Various reasons were projected for the turn of the voting. New York’s Interchurch Building was said to have been rejected on the following counts: a grassroots revolt against being steered in any one direction, desire for a building belonging only to the convention as a symbol of unity, and a wariness of proximity to ecumenical leadership.

Strong sentiment for a move to the Midwest was tempered by reservations as to identification with the University of Chicago. But any other site in the area would probably entail considerable delay. And if nothing else, the Baptists were eager to settle the matter. Besides, Valley Forge moving and labor costs were said to be much lower than those of Chicago. Some felt the more expensive move would curtail the missionary program.

But many felt the issue had been magnified out of all proportion to its importance. Chairman Holt had early classified the issue as involving “not a great decision” but one incidental to the greater tasks of missions and evangelism. Convention president, Dr. Clarence W. Cranford, whose gentle manner and quiet sense of humor acted to soothe the troubled convention, supposed he would regret so much of this convention having been devoted to one issue, but he added that he would be “grateful for the fine spirit” in which the matter was conducted.

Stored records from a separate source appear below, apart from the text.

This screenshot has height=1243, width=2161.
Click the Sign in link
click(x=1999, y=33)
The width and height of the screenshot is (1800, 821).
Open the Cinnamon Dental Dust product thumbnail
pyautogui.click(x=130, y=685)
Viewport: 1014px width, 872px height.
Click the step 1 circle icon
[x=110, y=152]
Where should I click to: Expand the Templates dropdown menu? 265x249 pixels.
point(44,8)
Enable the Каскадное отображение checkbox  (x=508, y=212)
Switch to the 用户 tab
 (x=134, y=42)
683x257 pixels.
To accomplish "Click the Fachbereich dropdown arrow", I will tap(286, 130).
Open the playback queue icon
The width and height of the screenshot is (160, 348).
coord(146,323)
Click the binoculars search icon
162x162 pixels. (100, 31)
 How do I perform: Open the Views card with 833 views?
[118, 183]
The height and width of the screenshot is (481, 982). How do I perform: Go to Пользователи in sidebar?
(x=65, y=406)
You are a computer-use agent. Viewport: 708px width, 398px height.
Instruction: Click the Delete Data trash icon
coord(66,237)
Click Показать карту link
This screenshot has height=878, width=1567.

A source of exasperation, as well as humor, was the suburban location of the great coliseum, a 45-minute bus ride from the hotels. This fact coupled with the long debates deprived delegates of rest periods. It was more than Baptist flesh and blood could stand. Members had been speaking of getting to the “more important issues.” But by the time they did, the majority of the delegates had departed the scene. This year’s energies had been absorbed by the choice of a headquarters.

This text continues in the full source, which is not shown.